There are 20.8 million people in the United States who have Diabetes–it is the leading cause of vision loss in working-age Americans. High blood-sugar levels can damage blood vessels in the retina, the nerve layer at the back of the eye that senses light and helps to send images to the brain. The damage to retinal vessels is referred to as diabetic retinopathy.

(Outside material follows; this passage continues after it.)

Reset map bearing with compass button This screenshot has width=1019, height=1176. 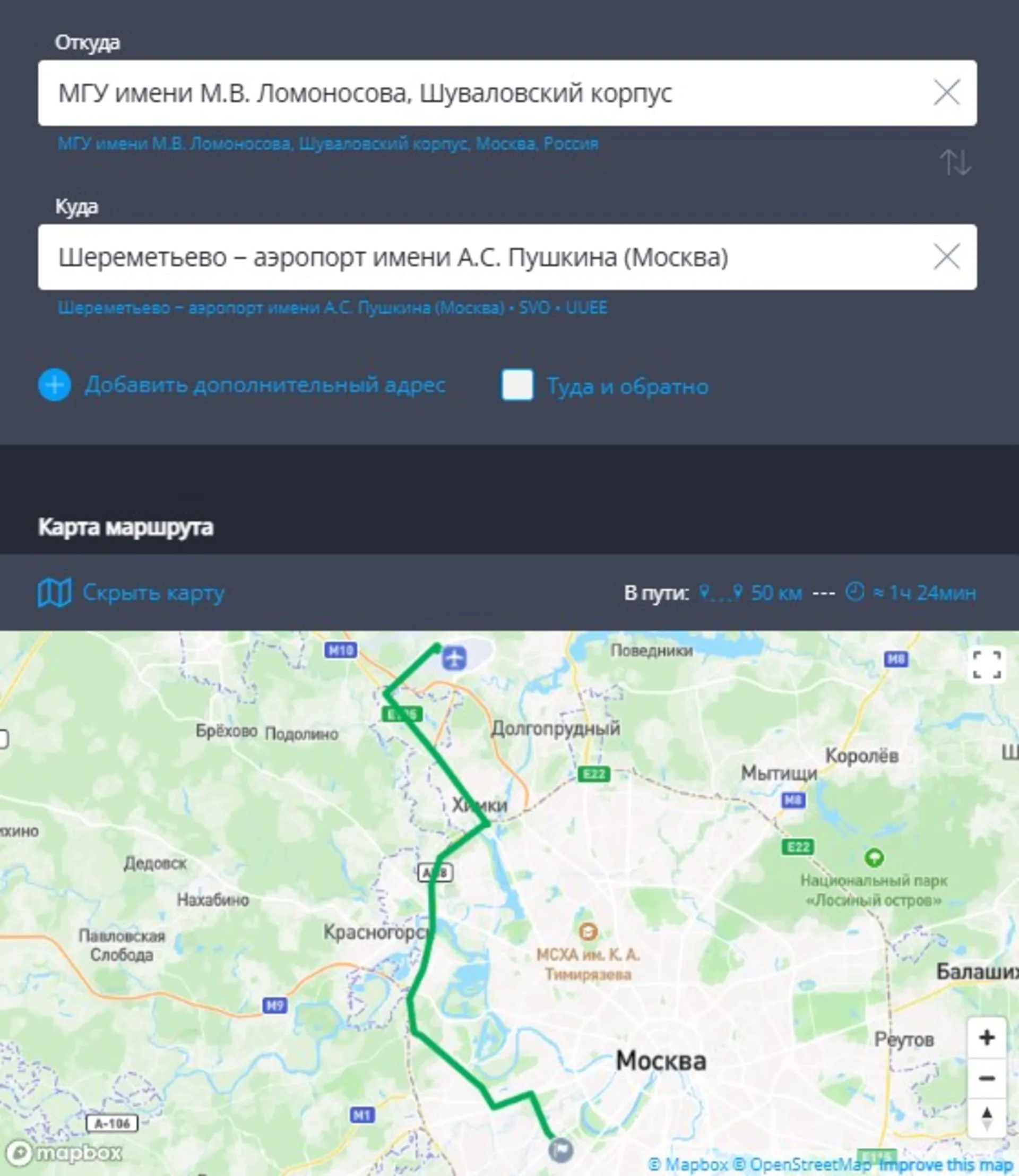[x=987, y=1118]
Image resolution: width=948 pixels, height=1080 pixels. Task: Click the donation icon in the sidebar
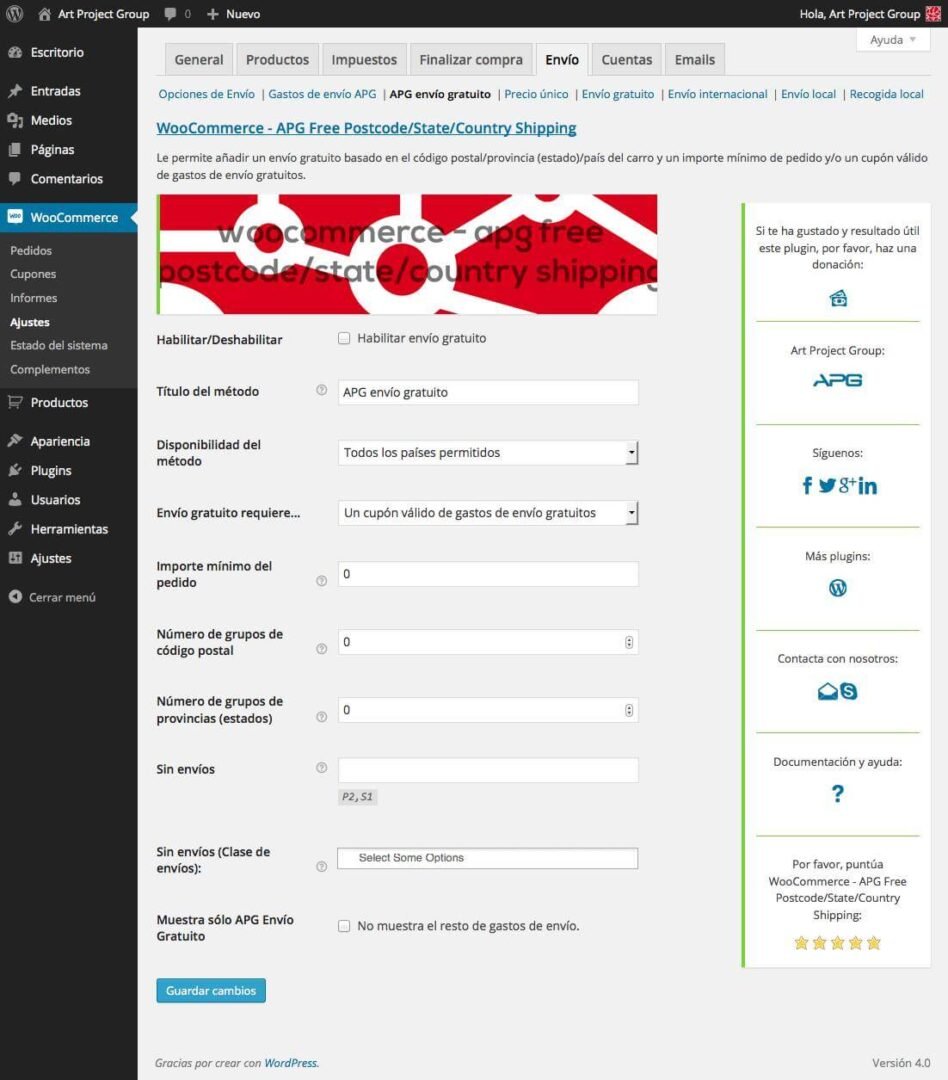(x=838, y=298)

There are two types of diabetic retinopathy: nonproliferative diabetic retinopathy (NPDR) and proliferative diabetic retinopathy (PDR). NPDR, commonly known as background retinopathy, is an early stage of diabetic retinopathy. Tiny blood vessels within the retina leak blood or fluid. The leaking fluid causes the retina to swell and can decrease blood flow to the retina. PDR is present when abnormal new vessels (neovascularization) begin growing on the surface of the retina or optic nerve. The main cause of PDR is widespread closure of retinal blood vessels, preventing adequate blood flow. Unfortunately, the new, abnormal blood vessels do not resupply the retina with normal blood flow and can cause bleeding and scarring.
The best treatment of diabetic retinopathy is to prevent the development of retinopathy as much as possible. Strict control of your blood sugar will significantly reduce the long-term risk of vision loss from diabetic retinopathy. If high blood pressure and kidney problems are present, they need to be treated.